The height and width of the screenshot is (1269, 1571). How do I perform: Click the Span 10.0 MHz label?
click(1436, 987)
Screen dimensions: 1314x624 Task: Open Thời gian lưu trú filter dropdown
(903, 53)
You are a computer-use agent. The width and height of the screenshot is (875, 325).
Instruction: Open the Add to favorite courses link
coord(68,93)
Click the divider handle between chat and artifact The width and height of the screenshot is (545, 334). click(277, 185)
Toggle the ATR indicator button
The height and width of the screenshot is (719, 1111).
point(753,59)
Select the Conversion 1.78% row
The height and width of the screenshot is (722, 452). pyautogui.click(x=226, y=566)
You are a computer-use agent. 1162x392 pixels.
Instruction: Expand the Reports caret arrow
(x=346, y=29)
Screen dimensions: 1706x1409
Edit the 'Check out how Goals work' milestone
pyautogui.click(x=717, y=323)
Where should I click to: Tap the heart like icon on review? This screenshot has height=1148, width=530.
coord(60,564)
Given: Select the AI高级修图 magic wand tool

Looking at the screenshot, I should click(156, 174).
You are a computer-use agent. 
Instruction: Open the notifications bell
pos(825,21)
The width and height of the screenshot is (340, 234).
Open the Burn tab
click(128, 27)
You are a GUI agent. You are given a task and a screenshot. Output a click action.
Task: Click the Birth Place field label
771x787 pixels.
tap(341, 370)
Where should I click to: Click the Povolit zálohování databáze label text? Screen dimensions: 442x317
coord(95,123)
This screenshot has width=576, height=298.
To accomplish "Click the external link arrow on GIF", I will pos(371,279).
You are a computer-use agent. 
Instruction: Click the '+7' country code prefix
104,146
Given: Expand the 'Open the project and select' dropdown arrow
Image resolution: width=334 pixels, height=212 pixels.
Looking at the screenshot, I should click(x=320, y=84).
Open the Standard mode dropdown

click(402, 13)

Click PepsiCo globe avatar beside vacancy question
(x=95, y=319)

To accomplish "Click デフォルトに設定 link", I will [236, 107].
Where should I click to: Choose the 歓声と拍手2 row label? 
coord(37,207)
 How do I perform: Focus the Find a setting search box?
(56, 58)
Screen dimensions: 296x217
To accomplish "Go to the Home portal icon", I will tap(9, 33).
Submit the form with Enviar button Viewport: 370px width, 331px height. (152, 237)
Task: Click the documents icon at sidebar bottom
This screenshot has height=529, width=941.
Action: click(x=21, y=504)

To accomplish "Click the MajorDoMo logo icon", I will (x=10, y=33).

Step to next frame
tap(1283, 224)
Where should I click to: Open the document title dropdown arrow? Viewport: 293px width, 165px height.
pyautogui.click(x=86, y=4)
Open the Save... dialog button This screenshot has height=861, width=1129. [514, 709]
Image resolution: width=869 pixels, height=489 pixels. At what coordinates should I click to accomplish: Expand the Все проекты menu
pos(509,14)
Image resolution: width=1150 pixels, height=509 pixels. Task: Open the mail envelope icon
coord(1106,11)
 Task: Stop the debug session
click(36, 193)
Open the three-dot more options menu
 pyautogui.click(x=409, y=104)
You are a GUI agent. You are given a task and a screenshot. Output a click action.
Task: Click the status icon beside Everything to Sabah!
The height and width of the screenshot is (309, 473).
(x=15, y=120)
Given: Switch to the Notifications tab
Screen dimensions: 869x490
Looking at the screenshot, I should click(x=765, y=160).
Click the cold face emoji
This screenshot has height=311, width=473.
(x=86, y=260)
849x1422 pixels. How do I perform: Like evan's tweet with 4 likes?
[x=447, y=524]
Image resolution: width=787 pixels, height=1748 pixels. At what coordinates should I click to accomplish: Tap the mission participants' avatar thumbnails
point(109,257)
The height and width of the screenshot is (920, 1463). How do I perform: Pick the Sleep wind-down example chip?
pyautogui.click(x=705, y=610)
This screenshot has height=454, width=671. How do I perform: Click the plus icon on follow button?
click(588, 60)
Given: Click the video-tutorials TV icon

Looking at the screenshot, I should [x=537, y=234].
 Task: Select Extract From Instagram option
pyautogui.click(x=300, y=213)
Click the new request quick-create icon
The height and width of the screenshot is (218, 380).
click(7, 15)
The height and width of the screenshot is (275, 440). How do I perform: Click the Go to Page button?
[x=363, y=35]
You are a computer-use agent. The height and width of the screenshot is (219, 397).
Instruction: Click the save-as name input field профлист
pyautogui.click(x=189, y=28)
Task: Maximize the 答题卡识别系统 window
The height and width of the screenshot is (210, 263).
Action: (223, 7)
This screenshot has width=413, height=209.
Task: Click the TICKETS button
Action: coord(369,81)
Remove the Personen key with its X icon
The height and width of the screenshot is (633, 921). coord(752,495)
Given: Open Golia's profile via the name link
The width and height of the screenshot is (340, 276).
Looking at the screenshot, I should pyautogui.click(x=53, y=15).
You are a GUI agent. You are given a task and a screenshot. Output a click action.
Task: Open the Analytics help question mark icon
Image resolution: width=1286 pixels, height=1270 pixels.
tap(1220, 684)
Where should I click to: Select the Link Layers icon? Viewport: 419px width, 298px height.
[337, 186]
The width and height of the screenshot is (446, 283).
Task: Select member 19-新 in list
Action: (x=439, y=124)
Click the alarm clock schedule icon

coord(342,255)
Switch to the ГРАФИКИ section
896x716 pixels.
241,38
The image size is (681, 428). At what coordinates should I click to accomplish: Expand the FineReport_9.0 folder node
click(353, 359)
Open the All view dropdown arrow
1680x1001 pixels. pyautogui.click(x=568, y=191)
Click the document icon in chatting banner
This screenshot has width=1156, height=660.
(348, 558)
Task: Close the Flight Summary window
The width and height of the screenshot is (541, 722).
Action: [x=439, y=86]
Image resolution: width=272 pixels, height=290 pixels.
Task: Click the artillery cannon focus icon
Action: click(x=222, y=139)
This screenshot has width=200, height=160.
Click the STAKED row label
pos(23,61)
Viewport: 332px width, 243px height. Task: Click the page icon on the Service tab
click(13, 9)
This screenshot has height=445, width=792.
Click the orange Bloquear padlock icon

Problem description - Scan the material above and determine how many lines include the word "computer"; report only the number.

Response below - 5